The court, in the opinion delivered by former Chief Justice Warren Burger, also observed that, "Human experience teaches that those who expect public dissemination of their remarks may well temper candor with a concern for appearances and for their own interests to the detriment of the decisionmaking process."

White House Counsel Fred Fielding relied on this reasoning to justify his rejection of congressional subpoenas for documents and testimony from current and former White House officials like Karl Rove and Harriet Miers.

"Presidents must be able to depend upon their advisors and other Executive Branch officials speaking candidly and without inhibition while deliberating and working to advise the President," he stated in a June letter to Rep. John Conyers and Senator Patrick Leahy, the Chairmen of the House and Senate Judiciary Committees. "The doctrine of Executive Privilege exists, at least in part, to protect such communications from compelled disclosure to Congress, especially where, as here, the President's interests in maintaining confidentiality far outweigh Congress's interests in obtaining deliberative White House communications."

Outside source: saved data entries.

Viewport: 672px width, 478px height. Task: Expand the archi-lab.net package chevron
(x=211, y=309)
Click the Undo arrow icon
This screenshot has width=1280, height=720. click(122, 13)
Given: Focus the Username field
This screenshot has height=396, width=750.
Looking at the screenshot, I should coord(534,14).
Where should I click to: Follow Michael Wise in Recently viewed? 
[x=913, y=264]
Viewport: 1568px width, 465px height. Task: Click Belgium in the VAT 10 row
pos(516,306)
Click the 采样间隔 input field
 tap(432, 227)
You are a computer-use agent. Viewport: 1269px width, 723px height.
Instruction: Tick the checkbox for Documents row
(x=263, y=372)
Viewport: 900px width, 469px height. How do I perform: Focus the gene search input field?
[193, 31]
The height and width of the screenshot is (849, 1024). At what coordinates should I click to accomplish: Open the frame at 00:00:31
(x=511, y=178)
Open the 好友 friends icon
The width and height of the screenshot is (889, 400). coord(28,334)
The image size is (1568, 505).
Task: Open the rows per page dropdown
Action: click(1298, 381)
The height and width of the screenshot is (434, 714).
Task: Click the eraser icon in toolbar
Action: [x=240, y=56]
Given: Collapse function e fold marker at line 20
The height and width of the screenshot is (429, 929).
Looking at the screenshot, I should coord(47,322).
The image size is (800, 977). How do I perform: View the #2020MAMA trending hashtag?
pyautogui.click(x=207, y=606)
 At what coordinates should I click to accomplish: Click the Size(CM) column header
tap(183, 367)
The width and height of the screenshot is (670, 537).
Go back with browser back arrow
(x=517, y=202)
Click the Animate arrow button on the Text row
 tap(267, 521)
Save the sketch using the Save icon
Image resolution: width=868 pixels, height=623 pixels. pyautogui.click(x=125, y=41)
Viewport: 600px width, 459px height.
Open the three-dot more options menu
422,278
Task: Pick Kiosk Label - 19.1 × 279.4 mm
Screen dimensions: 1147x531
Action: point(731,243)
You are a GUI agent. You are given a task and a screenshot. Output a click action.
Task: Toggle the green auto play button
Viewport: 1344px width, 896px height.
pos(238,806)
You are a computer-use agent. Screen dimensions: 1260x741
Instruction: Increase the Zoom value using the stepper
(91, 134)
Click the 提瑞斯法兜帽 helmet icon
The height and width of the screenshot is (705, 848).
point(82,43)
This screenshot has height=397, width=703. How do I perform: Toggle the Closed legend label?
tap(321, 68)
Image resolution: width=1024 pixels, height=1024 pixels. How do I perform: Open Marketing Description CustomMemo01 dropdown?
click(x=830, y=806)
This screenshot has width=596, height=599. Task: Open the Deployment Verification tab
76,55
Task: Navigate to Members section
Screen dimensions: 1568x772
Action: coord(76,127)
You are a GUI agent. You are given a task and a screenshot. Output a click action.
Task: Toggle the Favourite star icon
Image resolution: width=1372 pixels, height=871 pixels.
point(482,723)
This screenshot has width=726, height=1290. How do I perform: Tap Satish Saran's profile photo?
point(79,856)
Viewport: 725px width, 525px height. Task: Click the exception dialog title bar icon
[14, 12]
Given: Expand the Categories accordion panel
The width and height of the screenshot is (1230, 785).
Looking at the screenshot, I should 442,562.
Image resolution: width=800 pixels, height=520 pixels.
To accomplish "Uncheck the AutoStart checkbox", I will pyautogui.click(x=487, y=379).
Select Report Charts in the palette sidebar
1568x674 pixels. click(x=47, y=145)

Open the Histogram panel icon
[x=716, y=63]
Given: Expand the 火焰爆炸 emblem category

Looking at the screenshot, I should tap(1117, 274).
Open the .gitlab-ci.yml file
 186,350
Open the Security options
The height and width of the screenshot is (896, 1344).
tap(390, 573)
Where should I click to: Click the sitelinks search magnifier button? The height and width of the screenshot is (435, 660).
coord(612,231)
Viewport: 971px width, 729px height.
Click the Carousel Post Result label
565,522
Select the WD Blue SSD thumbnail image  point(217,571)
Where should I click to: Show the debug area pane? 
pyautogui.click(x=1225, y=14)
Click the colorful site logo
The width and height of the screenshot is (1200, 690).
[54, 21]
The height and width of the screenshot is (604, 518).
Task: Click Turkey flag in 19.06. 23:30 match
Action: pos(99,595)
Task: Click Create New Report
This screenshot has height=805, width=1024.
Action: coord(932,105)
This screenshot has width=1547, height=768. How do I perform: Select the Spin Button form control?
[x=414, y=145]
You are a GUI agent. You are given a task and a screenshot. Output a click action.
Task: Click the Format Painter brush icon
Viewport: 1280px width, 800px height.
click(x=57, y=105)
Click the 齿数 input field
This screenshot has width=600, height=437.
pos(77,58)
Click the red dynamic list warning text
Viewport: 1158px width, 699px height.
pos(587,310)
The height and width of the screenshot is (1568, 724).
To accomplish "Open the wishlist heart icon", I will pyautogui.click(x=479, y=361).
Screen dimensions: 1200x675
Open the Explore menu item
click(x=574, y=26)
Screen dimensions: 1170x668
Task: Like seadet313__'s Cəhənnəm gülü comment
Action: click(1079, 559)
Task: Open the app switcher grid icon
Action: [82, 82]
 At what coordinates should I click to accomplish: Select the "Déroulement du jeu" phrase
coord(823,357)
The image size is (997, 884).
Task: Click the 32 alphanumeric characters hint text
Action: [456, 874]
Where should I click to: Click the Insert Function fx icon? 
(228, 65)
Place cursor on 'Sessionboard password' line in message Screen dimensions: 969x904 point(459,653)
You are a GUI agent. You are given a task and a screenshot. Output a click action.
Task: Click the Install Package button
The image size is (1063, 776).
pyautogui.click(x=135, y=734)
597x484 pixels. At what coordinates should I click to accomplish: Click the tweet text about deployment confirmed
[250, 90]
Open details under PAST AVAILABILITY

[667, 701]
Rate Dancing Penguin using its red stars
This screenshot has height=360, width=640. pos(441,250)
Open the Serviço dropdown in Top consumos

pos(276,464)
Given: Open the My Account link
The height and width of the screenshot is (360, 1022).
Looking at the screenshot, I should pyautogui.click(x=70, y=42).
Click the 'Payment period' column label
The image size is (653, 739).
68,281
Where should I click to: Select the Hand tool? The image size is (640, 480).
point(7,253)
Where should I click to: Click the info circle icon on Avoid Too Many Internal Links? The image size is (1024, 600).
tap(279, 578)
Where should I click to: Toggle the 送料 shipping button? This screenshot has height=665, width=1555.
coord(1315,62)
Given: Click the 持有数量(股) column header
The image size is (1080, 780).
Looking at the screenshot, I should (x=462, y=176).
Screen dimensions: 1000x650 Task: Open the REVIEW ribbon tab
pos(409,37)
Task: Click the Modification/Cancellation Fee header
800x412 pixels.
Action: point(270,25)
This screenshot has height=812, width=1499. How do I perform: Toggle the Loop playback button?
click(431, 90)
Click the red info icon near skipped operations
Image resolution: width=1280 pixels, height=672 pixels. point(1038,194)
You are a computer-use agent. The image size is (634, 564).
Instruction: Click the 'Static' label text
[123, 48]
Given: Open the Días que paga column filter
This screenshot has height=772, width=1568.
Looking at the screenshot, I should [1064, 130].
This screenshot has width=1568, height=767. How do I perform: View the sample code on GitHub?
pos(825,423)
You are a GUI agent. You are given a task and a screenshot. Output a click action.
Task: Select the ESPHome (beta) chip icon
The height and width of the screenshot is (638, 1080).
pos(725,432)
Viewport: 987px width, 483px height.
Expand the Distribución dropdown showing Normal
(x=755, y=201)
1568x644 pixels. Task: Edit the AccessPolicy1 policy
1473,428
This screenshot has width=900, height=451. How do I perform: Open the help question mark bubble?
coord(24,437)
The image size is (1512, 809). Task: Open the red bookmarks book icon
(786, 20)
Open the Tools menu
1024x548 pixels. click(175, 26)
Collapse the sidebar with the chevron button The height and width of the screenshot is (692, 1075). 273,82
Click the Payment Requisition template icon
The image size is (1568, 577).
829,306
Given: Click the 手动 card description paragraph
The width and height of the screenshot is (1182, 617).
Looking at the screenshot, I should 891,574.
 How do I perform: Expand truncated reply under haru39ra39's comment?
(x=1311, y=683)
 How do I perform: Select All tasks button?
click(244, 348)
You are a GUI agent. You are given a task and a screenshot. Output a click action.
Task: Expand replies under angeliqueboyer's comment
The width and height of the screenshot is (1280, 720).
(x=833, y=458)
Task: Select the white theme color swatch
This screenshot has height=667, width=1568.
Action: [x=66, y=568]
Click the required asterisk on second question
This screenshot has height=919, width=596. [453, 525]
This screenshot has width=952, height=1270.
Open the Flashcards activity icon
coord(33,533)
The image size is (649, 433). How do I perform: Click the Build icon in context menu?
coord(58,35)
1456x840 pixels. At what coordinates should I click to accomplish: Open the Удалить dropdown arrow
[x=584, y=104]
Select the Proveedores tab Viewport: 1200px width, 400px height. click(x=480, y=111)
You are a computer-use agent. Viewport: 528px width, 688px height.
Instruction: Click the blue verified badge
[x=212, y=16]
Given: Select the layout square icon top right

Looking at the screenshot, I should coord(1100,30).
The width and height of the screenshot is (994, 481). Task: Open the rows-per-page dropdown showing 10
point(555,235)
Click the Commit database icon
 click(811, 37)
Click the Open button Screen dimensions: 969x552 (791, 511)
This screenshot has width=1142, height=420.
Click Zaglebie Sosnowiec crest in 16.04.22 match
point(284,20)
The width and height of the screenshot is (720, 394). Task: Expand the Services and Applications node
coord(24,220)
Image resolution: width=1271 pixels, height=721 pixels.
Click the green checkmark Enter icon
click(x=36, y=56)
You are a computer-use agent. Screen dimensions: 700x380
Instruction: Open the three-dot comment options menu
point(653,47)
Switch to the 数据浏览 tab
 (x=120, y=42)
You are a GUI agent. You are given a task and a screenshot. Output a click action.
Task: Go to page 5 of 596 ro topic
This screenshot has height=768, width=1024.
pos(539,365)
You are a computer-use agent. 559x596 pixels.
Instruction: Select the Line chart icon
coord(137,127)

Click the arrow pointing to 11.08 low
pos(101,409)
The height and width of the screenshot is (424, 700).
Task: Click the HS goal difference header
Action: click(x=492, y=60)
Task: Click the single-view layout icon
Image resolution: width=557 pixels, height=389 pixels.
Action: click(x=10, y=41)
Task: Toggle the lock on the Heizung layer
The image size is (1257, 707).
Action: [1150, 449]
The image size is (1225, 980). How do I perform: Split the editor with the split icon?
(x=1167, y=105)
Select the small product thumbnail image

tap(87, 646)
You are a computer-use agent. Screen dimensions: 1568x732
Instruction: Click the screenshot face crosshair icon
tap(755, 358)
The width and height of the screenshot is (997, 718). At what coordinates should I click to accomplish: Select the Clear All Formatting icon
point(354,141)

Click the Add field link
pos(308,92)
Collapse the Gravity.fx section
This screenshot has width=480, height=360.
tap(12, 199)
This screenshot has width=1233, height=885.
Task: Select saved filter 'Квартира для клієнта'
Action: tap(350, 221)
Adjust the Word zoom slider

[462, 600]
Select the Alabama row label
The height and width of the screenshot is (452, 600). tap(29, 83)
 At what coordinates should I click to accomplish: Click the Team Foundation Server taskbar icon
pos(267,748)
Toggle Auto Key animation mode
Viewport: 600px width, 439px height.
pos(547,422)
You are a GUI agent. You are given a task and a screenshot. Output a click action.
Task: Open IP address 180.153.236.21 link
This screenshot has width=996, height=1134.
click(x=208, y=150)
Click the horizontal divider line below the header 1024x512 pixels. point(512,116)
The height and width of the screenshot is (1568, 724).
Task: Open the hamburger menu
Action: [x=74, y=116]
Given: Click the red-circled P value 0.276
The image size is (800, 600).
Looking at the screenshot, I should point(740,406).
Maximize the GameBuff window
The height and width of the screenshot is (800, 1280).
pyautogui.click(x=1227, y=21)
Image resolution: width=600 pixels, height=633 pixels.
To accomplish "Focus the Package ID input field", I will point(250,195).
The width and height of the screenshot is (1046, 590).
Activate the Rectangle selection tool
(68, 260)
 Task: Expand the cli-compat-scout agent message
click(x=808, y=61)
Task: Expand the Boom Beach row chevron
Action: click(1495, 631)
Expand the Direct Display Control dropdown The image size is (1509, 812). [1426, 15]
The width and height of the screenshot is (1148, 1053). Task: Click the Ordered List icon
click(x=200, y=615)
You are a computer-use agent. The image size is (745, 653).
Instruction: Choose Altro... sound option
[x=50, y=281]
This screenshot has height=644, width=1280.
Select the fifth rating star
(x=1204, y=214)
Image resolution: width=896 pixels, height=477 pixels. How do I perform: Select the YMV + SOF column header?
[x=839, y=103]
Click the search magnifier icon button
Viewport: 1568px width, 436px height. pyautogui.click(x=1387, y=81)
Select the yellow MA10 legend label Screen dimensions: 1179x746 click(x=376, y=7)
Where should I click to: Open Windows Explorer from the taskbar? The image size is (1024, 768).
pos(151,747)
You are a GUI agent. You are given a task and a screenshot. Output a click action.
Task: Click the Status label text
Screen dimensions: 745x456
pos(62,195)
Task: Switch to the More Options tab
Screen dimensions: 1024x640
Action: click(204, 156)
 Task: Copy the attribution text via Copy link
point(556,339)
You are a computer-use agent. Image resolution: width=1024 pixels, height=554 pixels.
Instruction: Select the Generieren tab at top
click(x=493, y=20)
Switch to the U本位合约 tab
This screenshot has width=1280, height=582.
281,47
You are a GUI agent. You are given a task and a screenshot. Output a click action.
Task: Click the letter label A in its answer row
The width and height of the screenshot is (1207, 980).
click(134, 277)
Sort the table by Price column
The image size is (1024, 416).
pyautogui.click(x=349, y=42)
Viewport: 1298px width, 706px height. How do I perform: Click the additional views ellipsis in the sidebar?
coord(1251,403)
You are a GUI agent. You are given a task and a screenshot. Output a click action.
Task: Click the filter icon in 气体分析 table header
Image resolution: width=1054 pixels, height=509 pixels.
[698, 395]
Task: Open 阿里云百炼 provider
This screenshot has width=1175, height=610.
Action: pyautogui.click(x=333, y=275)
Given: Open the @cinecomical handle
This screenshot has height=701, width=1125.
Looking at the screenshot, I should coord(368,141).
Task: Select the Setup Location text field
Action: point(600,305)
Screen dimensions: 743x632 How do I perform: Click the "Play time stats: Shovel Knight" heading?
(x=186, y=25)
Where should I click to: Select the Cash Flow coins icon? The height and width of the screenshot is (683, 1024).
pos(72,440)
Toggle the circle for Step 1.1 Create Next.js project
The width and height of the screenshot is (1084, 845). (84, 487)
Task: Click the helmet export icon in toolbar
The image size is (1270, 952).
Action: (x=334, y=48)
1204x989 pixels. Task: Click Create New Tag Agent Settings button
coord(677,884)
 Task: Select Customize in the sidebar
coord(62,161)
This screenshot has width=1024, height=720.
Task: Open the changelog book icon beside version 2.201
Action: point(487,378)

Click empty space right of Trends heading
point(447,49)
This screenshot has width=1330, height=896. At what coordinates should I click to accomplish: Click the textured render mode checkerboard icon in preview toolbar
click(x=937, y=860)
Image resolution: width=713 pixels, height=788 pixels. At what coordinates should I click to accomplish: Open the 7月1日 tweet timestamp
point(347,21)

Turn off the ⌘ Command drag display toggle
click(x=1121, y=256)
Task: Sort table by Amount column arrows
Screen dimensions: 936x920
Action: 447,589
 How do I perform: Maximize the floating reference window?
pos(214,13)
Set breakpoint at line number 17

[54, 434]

RAW STORY contacted the White House to inquire whether Scully's article included the kind of material it had in mind when it asserted executive privilege over internal deliberations, but did not receive a reply.

Scully also did not reply to an e-mail on whether or not he had been required to clear the article with White House staff. RAW STORY was awaiting reply from The Atlantic's editors on whether or not they had cleared the article with the White House.

While the contents of Scully's articles may include the kind of 'internal deliberations' Fielding had in mind when he asserted executive privilege, Kitrosser said that those assertions may still be abusive.

"A prime example of claims that even executive privilege proponents tend to deem 'abusive' are wide-ranging, relatively imprecise claims about the hindering of 'internal deliberations,'" the law professor wrote in a Friday e-mail. "The internal deliberations claim potentially is practically limitless."

She also questioned the idea that without executive privilege, internal deliberations would be 'chilled.'

"Aides, speech-writers, etc. long have known that their internal deliberations potentially could come out through leaks or investigations or otherwise, and there's no evidence that this has negatively hindered those deliberations," she argued. "There is, of course, a very good argument that internal deliberations often will be improved and made more careful and responsible by the knowledge that one's internal advice or deliberations potentially could be disclosed more widely."